38-Cloud: A Cloud Segmentation Dataset

*New: An extension to 38-Cloud dataset is released at here.

This dataset contains 38 Landsat 8 scene images and their manually extracted pixel-level ground truths for cloud detection. 38-Cloud dataset is introduced in [1], yet it is a modification of the dataset in [2].
The entire images of these scenes are cropped into multiple 384*384 patches to be proper for deep learning-based semantic segmentation algorithms. There are 8400 patches for training and 9201 patches for testing. Each patch has 4 corresponding spectral channels which are Red (band 4), Green (band 3), Blue (band 2), and Near Infrared (band 5). Unlike other computer vision images, these channels are not combined together. Instead, they are in their correspondig directories.
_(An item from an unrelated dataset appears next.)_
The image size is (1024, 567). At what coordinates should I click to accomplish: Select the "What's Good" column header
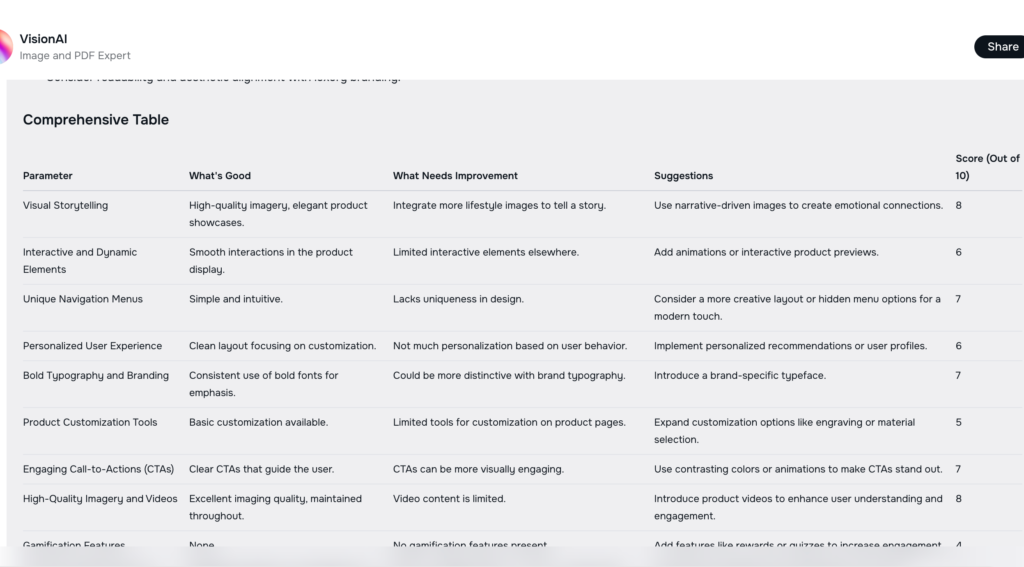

The directory tree of this dataset is as follows:

├──38-Cloud_training
│------------├──train_red
│------------├──train_green
│------------├──train_blue
│------------├──train_nir
│------------├──train_gt
│------------├──Natural_False_Color
│------------├──Entire_scene_gts
│------------├──training_patches_38-Cloud.csv
│------------├──training_sceneids_38-Cloud.csv
├──38-Cloud_test
│------------├──test_red
│------------├──test_green
│------------├──test_blue
│------------├──test_nir
│------------├──Natural_False_Color
│------------├──Entire_scene_gts
│------------├──test_patches_38-Cloud.csv
│------------├──test_sceneids_38-Cloud.csv

Click here for downloading the "entire dataset" through Kaggle.

Click here for downloading the "entire dataset" from another server.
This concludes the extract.